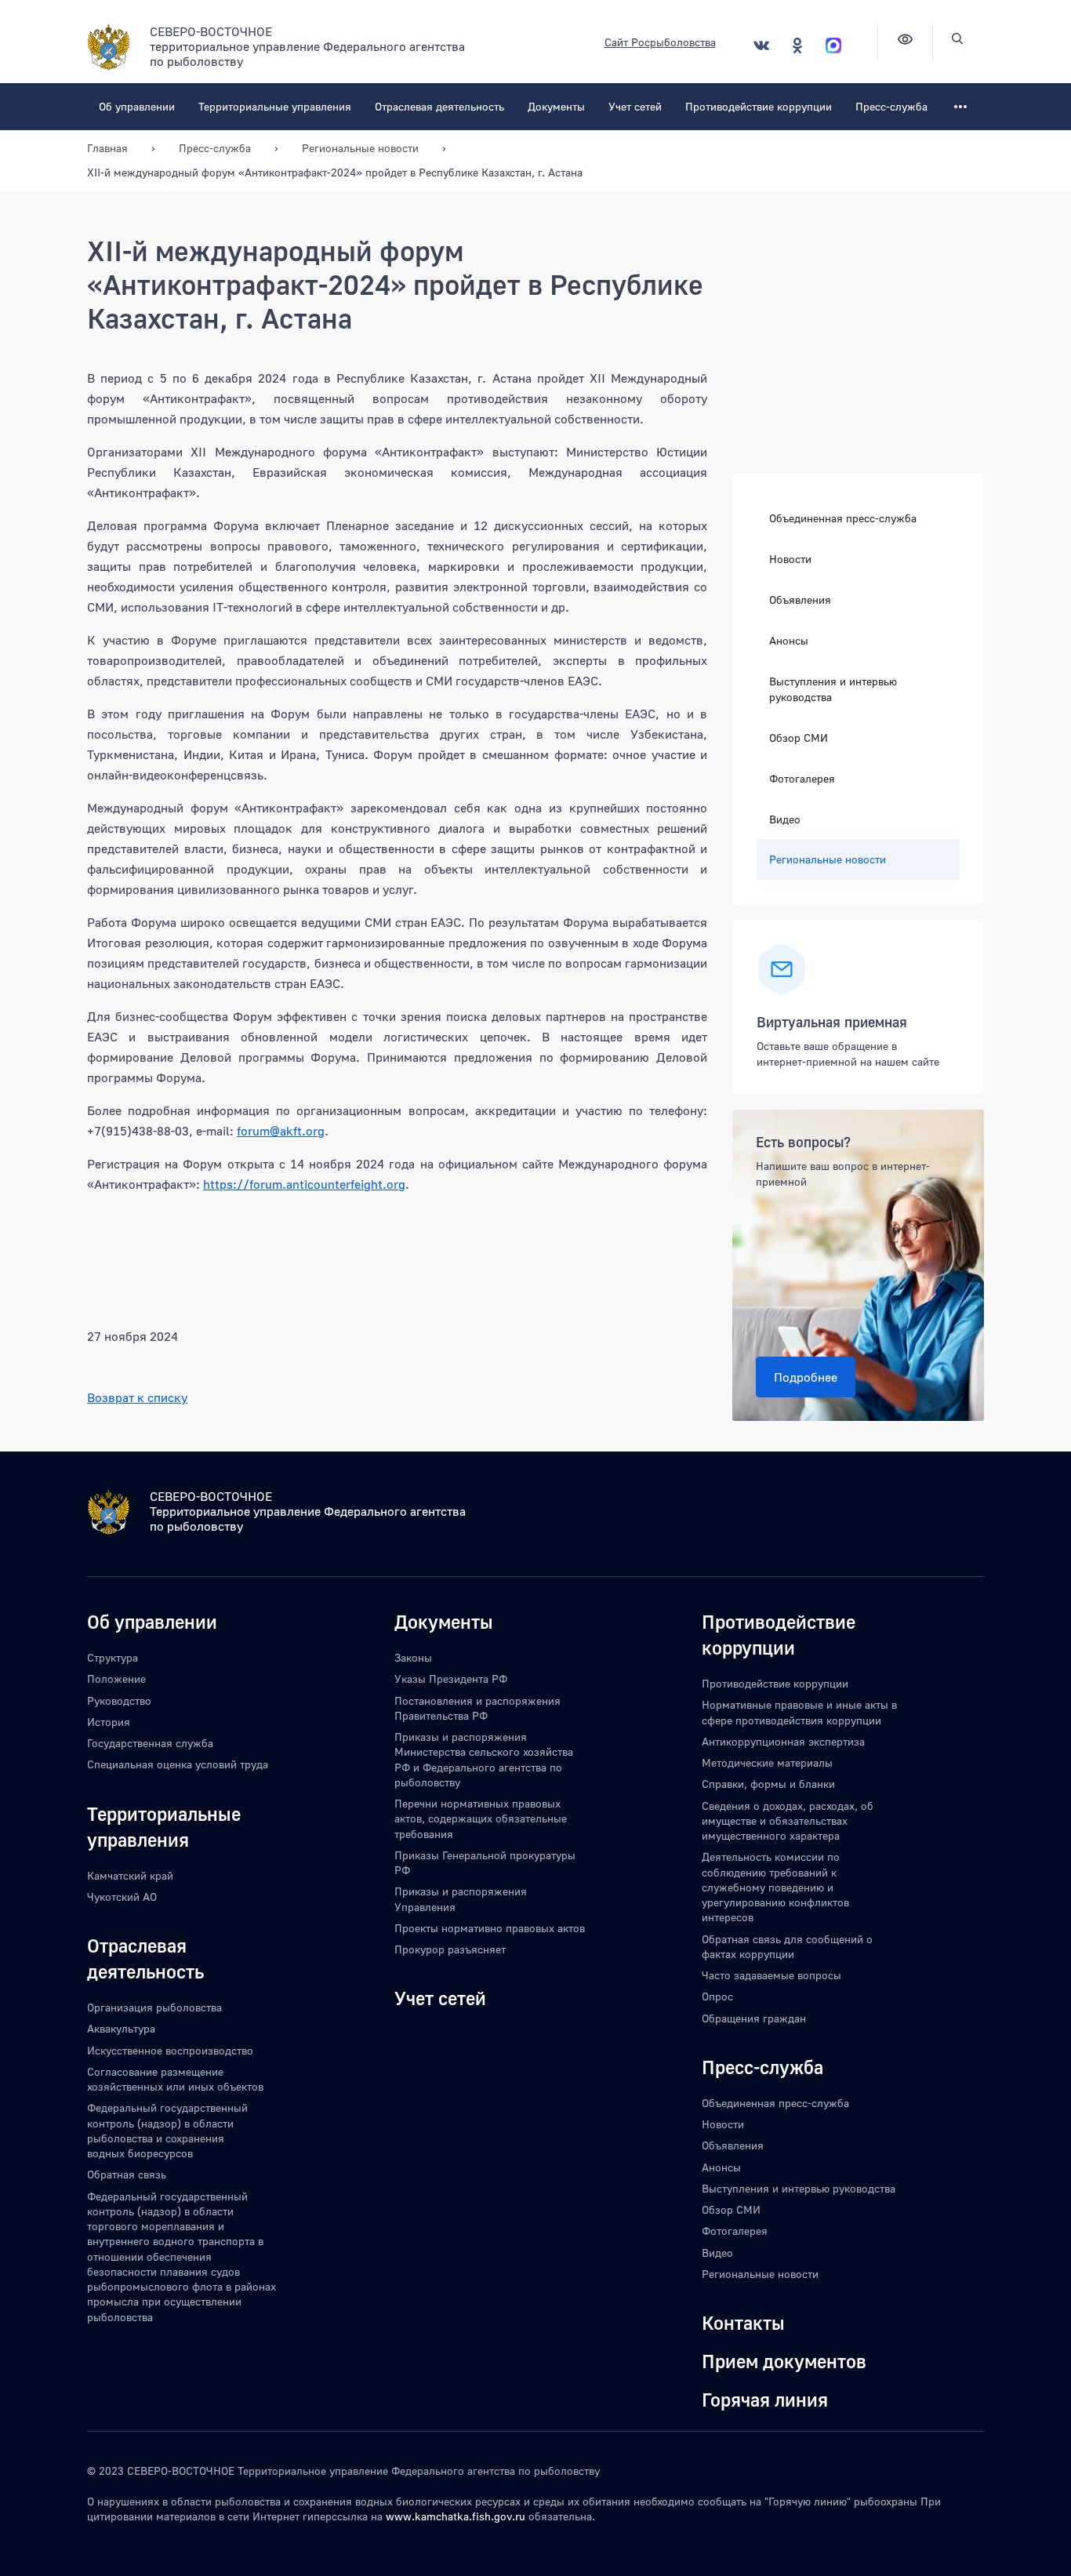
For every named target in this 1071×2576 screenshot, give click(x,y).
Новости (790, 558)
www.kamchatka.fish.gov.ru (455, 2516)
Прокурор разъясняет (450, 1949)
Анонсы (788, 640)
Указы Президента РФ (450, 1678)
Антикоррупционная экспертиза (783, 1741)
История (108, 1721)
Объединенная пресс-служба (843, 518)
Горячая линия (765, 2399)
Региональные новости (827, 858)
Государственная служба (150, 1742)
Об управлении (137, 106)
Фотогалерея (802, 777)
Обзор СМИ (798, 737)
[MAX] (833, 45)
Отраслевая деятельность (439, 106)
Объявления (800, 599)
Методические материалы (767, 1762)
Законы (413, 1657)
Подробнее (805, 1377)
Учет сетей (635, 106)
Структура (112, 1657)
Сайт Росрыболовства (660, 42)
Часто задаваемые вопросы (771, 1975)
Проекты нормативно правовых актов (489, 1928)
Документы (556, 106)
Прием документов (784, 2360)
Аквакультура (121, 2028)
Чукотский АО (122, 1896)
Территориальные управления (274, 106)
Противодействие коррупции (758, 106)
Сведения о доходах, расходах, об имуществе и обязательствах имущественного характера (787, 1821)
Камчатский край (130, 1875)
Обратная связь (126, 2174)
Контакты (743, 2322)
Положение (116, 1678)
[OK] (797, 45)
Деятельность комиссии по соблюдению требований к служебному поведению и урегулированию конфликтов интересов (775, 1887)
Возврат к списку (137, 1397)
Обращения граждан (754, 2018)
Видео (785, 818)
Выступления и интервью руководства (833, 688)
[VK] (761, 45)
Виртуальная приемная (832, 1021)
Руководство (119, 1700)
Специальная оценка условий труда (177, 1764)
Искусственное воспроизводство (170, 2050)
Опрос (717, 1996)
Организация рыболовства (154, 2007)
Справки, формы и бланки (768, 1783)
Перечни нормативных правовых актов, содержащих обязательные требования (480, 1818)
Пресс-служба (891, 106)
- - -
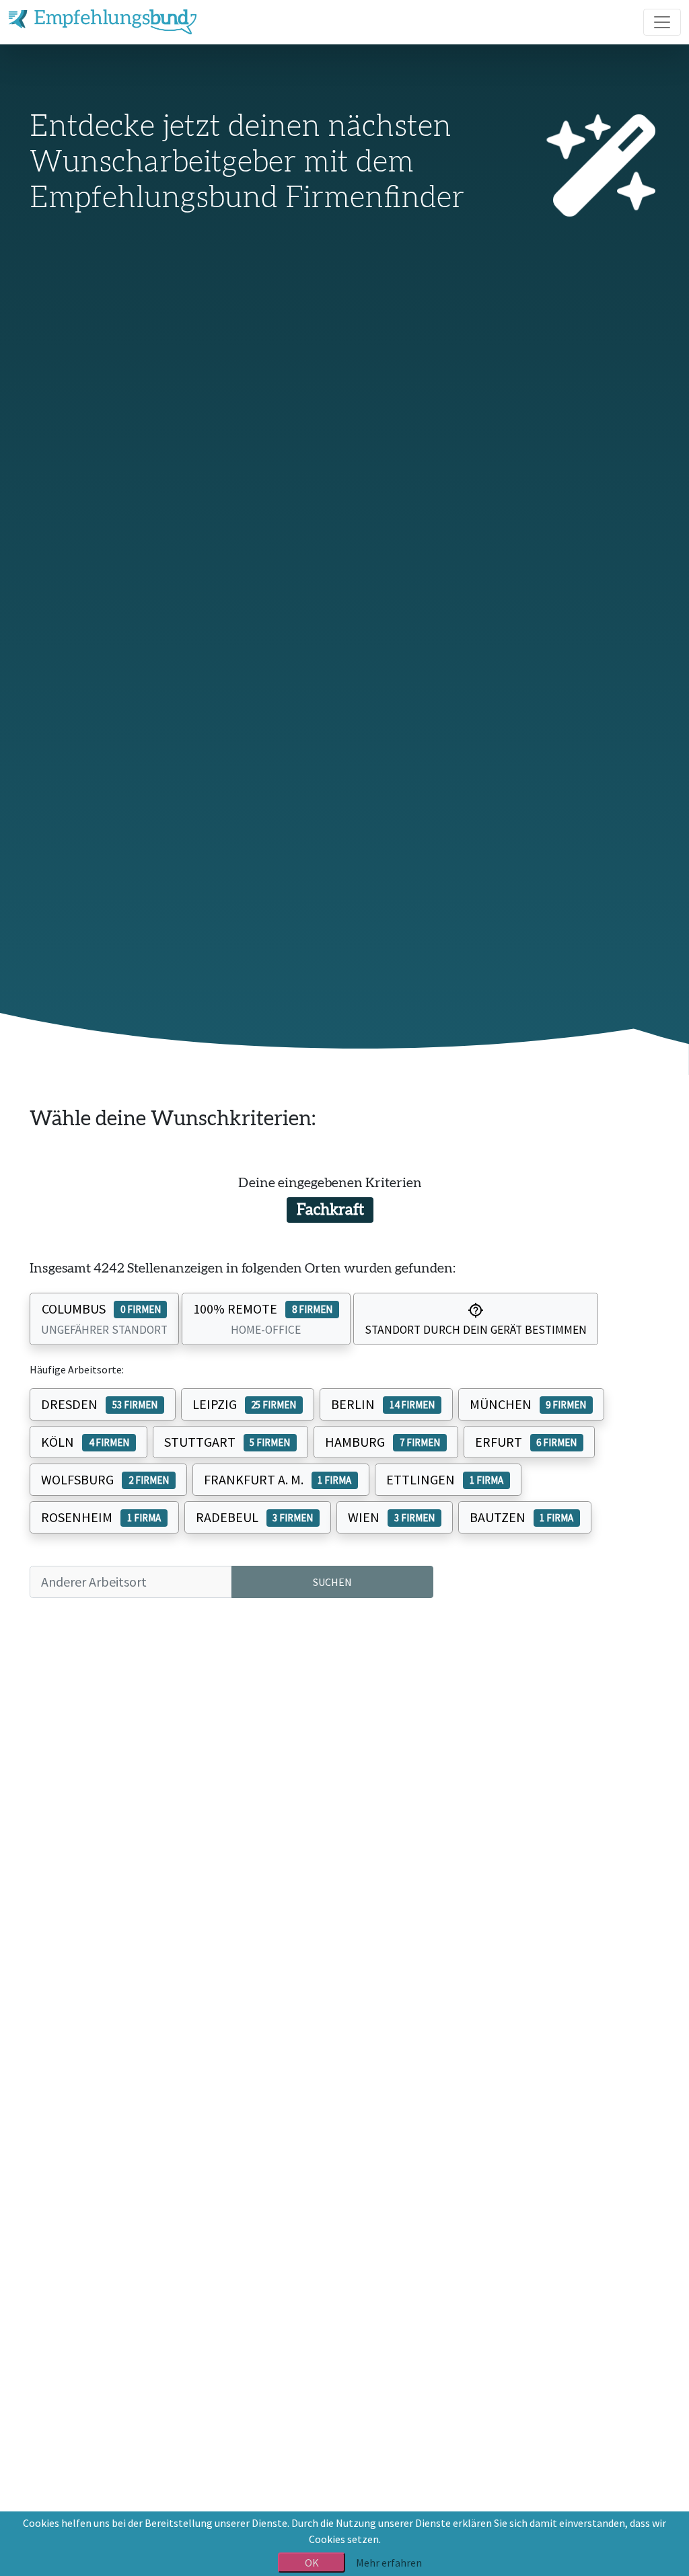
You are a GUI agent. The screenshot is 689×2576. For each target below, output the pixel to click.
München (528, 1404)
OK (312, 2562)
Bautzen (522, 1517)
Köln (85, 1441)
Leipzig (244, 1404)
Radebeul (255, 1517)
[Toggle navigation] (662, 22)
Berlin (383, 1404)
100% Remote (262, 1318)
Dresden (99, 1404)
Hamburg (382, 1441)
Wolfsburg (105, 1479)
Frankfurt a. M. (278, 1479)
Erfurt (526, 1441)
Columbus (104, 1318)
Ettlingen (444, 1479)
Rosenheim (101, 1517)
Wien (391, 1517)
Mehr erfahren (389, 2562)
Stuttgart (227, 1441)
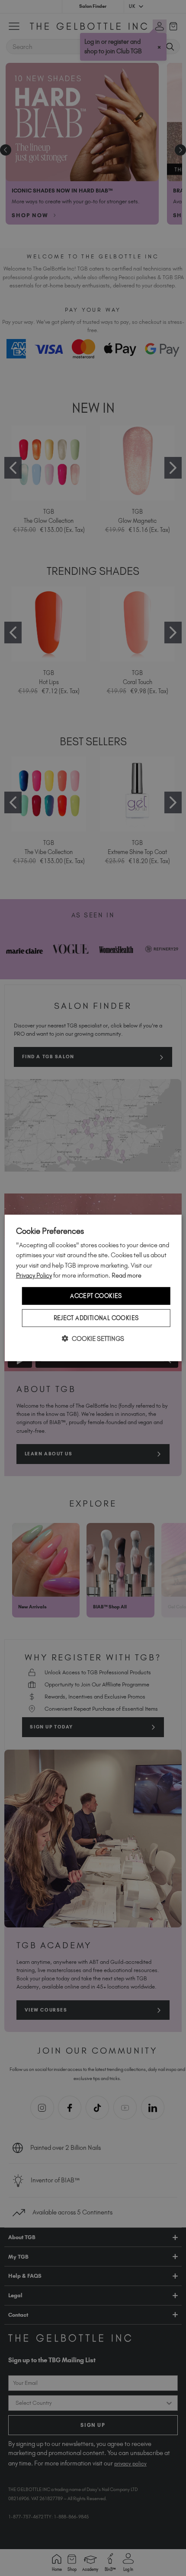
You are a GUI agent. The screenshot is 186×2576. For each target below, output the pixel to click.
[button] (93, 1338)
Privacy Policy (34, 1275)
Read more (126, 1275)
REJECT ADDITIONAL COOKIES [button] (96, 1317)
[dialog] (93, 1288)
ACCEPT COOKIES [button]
- - -
§ **WORK REQUIRED**
After locating the line containing "Köln (85, 1441)" in the entries above, return it and every line after it exactly, ending at the line containing "ACCEPT COOKIES [button]", without pictures.

§ **ANSWER AREA**
Köln (85, 1441)
Leipzig (244, 1404)
Radebeul (255, 1517)
[Toggle navigation] (662, 22)
Berlin (383, 1404)
100% Remote (262, 1318)
Dresden (99, 1404)
Hamburg (382, 1441)
Wolfsburg (105, 1479)
Frankfurt a. M. (278, 1479)
Erfurt (526, 1441)
Columbus (104, 1318)
Ettlingen (444, 1479)
Rosenheim (101, 1517)
Wien (391, 1517)
Mehr erfahren (389, 2562)
Stuttgart (227, 1441)
You are a GUI agent. The screenshot is 186×2576. For each target below, output the pixel to click.
[button] (93, 1338)
Privacy Policy (34, 1275)
Read more (126, 1275)
REJECT ADDITIONAL COOKIES [button] (96, 1317)
[dialog] (93, 1288)
ACCEPT COOKIES [button]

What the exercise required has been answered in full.